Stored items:

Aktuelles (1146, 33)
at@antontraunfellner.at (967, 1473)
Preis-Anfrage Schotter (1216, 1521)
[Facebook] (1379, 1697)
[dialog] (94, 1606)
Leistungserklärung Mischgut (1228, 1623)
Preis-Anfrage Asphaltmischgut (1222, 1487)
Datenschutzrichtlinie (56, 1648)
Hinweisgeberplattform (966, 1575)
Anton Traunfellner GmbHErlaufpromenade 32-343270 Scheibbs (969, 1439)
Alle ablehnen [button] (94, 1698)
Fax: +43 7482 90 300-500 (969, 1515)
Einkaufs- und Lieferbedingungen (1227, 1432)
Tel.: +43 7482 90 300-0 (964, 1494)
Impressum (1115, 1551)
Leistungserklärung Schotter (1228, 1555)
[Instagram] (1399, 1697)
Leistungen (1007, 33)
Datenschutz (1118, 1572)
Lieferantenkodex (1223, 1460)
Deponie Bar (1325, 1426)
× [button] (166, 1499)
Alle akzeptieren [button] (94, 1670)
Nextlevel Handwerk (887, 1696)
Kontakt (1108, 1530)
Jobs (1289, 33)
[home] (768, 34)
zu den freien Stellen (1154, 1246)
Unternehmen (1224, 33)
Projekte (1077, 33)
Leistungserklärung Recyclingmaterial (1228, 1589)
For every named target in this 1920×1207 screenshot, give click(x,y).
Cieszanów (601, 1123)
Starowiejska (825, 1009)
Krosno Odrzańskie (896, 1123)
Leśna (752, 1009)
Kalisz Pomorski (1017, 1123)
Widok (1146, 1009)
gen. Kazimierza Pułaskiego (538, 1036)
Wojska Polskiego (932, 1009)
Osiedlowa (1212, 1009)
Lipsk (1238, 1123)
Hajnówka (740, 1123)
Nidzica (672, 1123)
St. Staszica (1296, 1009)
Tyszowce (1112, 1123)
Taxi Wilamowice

REQUIRED WORK:
Among the lines above, which contain the word "Anfrage"? Copy every one.

EXERCISE SOLUTION:
Preis-Anfrage Schotter (1216, 1521)
Preis-Anfrage Asphaltmischgut (1222, 1487)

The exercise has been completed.